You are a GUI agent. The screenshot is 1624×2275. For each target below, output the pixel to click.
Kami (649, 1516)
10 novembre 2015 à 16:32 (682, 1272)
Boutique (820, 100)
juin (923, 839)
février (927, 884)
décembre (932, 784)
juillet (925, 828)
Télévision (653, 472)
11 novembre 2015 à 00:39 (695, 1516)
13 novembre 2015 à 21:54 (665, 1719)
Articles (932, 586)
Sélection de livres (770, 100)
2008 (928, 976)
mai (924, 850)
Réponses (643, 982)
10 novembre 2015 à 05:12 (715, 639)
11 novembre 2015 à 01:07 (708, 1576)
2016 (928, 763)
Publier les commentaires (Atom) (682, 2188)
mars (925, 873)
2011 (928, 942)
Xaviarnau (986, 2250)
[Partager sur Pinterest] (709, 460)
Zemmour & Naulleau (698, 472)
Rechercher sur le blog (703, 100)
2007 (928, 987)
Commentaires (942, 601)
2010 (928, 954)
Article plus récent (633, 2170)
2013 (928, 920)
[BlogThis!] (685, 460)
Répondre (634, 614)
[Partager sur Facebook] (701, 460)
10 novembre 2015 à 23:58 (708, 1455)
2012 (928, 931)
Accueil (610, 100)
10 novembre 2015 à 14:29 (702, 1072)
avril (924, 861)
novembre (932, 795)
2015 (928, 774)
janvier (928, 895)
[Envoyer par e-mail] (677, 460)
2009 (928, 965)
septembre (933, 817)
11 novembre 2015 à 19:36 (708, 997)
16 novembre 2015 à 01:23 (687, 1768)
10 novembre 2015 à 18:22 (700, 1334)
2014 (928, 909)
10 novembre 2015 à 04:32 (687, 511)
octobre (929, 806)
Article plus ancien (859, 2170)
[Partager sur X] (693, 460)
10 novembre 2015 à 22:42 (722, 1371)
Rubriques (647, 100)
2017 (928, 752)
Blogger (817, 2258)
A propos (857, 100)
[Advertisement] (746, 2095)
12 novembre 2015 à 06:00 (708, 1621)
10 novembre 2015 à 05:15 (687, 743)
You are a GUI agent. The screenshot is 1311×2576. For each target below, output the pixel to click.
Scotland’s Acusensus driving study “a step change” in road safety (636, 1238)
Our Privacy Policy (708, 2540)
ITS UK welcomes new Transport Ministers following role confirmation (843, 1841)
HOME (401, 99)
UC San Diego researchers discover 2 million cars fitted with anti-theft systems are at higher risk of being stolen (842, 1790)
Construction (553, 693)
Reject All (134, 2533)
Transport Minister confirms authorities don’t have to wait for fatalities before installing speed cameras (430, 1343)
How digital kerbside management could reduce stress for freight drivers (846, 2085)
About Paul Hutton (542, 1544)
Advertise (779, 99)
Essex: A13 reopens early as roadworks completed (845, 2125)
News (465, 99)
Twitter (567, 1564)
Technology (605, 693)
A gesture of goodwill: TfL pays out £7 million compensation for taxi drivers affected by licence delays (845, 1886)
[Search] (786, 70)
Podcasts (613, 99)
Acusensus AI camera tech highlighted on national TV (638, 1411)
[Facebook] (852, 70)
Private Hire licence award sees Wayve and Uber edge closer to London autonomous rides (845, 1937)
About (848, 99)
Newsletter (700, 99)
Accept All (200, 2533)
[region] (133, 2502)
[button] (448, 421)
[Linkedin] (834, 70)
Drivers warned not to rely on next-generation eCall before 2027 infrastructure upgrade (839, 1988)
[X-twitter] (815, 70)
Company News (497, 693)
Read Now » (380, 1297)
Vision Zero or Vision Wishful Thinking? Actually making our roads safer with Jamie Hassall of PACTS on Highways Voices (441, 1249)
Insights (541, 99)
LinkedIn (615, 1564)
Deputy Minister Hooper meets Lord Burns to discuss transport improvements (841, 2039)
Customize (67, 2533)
+-------+
**Work task:** When the line with "10 novembre 2015 à 22:42 (722, 1371)" is reached in the data above, begin copying, and stop after the line with "You are a GUI agent. The screenshot is 1311×2576."; copy each line exactly, both ends included.

**Exercise output:**
10 novembre 2015 à 22:42 (722, 1371)
Rubriques (647, 100)
2017 (928, 752)
Blogger (817, 2258)
A propos (857, 100)
[Advertisement] (746, 2095)
12 novembre 2015 à 06:00 (708, 1621)
10 novembre 2015 à 05:15 (687, 743)
You are a GUI agent. The screenshot is 1311×2576. For each target below, output the pixel to click.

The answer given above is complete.